35 – The plaid skirt is actually Irish. The natural inhabitants of Scotland were the Picts, warriors painted their bodies blue. But according to historian Hillaire Belloc, the kilt, the traditional plaid skirt, was introduced by the Scots, other people emigrated from Ireland.

36 – Aristarchus of Samos came forward Copernicus. Because this Greek sage (310-230 BC) was the first to suggest that the Earth revolved around the sun This can be confirmed in a treatise entitled De revolutionibus caelestibus.

37 – The brain is not gray. At least while we are alive. Said body is made up of white matter (a protein called myelin) and gray fabric (containing neurons), but these names are metaphors that do not describe the true color of the brain, which is the profusion of pinkish blood vessels. The lack of blood supply causes it to become dark gray to die.

The 41 Most Accepted Lies of Today – Part 5

The 41 Most Accepted Lies of Today – Part 5

39 – The Canary Islands owe their name to the dogs and certain species of birds. According to the historian Pliny the Elder, were baptized with that name (derived from the Latin word can, dog), in honor of two mastiffs that the men of Juba of Mauritania captured there, during an expedition in 40 BC.

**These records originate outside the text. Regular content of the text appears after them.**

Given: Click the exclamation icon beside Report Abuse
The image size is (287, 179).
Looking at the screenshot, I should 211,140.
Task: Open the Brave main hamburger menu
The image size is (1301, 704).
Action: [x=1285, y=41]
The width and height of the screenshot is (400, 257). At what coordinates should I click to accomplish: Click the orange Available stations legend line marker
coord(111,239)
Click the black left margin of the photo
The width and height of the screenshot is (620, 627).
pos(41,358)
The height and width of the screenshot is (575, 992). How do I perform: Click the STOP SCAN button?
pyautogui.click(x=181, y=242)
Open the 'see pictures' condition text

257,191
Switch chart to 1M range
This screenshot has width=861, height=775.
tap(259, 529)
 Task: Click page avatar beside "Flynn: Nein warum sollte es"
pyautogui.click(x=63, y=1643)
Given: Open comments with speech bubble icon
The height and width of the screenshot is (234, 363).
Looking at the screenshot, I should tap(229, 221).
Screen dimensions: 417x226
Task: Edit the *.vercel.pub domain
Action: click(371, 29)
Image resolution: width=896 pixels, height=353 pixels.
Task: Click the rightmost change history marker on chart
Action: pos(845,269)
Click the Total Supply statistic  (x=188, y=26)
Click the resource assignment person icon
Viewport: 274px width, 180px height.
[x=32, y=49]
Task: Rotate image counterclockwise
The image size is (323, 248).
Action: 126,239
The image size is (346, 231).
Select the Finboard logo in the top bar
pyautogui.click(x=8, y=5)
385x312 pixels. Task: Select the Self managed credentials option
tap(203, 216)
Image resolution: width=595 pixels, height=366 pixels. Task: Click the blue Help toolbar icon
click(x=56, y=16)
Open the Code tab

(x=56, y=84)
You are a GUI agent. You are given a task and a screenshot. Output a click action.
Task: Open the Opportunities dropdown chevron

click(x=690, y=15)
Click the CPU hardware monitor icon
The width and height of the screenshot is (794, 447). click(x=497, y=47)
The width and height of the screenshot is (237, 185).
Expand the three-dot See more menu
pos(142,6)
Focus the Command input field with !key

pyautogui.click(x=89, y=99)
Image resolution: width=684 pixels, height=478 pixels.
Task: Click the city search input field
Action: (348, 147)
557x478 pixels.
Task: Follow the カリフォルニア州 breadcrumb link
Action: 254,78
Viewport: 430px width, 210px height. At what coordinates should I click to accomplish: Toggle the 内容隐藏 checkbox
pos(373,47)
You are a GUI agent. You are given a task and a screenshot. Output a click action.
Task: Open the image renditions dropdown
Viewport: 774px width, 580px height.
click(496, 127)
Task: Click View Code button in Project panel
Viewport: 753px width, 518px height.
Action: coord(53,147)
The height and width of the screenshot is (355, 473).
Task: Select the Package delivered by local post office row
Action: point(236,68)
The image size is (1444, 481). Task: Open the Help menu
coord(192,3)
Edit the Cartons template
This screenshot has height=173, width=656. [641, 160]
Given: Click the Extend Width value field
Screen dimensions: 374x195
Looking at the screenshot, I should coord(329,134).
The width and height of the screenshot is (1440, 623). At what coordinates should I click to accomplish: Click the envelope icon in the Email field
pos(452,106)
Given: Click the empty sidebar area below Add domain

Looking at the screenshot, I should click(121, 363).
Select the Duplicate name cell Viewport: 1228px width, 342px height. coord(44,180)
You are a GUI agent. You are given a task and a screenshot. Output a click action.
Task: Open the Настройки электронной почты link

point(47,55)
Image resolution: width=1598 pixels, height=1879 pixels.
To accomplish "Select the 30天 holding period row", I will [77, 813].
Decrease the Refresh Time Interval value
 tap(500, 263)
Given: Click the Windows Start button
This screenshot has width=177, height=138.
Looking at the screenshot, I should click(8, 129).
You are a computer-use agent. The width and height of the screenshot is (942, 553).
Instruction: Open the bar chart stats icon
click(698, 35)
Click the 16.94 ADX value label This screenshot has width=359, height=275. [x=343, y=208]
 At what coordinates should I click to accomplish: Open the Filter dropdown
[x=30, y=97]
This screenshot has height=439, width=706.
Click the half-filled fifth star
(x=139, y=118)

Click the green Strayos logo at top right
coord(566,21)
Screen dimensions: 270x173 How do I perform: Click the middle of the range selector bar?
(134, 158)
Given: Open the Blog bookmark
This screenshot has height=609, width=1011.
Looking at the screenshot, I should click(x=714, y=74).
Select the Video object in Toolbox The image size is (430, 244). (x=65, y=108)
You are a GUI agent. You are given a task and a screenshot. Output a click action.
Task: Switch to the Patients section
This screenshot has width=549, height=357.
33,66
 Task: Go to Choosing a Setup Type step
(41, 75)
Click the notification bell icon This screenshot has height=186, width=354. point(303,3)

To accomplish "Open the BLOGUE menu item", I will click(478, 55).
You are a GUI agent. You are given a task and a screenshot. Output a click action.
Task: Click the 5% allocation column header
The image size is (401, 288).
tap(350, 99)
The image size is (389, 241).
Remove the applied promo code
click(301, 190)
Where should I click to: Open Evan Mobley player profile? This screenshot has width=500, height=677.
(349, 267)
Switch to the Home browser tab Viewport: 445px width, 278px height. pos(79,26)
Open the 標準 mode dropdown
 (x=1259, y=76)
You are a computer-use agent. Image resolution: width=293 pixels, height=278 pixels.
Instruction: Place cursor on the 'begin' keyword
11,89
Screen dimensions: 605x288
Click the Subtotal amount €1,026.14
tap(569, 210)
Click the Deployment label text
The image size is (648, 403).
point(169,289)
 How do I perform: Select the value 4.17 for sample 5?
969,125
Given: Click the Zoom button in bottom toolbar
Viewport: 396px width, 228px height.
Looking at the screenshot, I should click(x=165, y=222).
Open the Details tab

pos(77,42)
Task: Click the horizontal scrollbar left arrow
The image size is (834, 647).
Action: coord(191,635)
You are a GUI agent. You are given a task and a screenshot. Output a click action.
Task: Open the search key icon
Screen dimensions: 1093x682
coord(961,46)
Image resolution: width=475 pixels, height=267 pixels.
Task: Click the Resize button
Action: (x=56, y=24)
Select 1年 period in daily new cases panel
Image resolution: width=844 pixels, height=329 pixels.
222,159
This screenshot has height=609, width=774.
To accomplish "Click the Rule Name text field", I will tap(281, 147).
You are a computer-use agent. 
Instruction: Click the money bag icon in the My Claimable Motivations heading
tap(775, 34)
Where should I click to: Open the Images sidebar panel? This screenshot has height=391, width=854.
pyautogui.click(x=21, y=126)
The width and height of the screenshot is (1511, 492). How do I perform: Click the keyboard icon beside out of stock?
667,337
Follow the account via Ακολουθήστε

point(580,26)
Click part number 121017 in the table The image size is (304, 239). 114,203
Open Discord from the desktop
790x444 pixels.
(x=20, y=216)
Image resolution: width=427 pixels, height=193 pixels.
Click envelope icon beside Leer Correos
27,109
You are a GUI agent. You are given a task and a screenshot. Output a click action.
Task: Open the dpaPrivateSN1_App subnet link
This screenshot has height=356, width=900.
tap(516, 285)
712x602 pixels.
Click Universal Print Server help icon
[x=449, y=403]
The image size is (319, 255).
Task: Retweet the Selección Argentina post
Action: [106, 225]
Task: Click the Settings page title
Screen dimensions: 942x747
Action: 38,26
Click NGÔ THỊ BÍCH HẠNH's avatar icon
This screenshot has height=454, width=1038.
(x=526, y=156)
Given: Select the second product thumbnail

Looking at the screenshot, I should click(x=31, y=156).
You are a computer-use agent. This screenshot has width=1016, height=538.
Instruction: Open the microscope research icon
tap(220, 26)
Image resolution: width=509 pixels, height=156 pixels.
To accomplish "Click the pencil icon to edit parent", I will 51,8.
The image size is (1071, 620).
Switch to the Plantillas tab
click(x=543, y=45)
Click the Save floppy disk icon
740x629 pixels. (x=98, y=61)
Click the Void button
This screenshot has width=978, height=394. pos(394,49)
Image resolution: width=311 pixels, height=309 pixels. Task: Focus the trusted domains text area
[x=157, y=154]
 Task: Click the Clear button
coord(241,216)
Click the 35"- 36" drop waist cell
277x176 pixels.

39 – The first animal in space was not the little dog Laika, but a fruit fly that sent the Americans out of our orbit in a V-2 rocket captured by the Germans.

40 – “If Mohammed will not go up the mountain, the mountain goes to Mohammed.” This saying does not belong to the Islamic holy text as is usually said, actually is part of a parable invented by the British philosopher Francis Bacon.